Comment by famouswaffles
12 hours ago
The harness was designed with the preview, but no it was still tested on the full public set in that environment. You can run the benchmark in different 'environments' though it's unclear what the difference between them is.
>We then tested the harnesses on the full public set (which researchers did not have access to at the time)
It may have been tested on the full set, but the score you quote is for a single game environment. Not the full public set. That fact is verbatim in what you responded to and vbarrielle quoted. It scored 97% in one game, and 0% in another game. The full prelude to what vbarrielle quoted, the last sentence of which you left out, was:
> We then tested the harnesses on the full public set (which researchers did not have access to at the time). We found extreme bimodal performance across the two sets, controlling for the same frontier model...
The harness only transfers to like-environments and the intelligence for those specific games is baked into the harness by the humans who coded it for this specific challenge.
The point of ARC-AGI is to test the intelligence of AI systems in novel, but simple, environments. Having a human give it more powerful tools in a harness defeats the purpose.

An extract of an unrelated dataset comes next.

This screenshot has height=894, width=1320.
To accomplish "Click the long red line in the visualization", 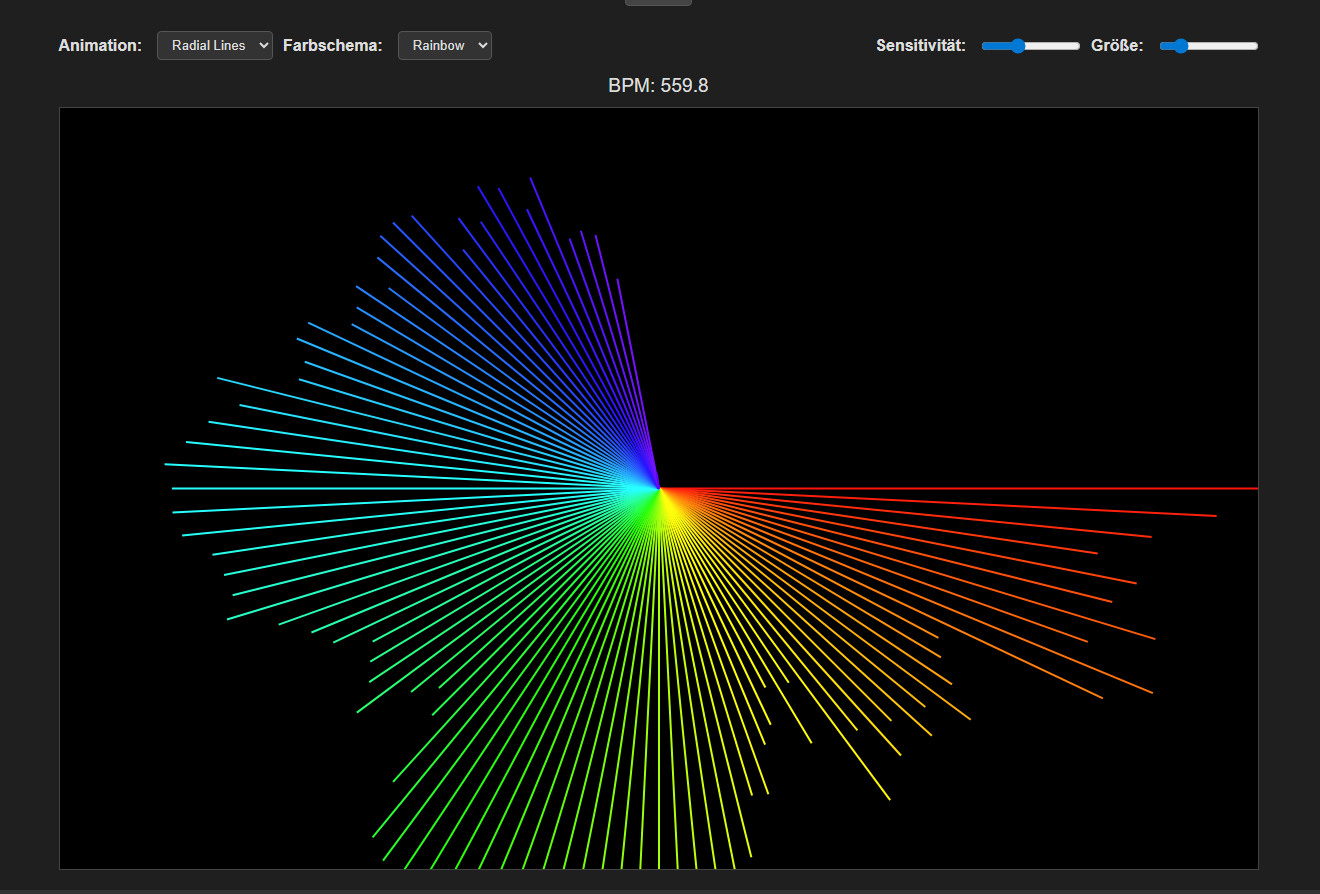I will [1100, 487].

You should go back and read the original ARC-AGI paper to see what this is about+. Are you upset about the benchmark because frontier LLM models do so poorly exhibiting the ability to generalize when the benchmarks are released?
+ https://arxiv.org/abs/1911.01547
> intelligence for those specific games is baked into the harness
This is your claim but the other commenter claims the harness consists only of generic tools. What's the reality?
I also encountered confusion about this exact issue in another subthread. I had thought that generic tooling was allowed but others believed the benchmark to be limited to ingesting the raw text directly from the API without access to any agent environment however generic it might be.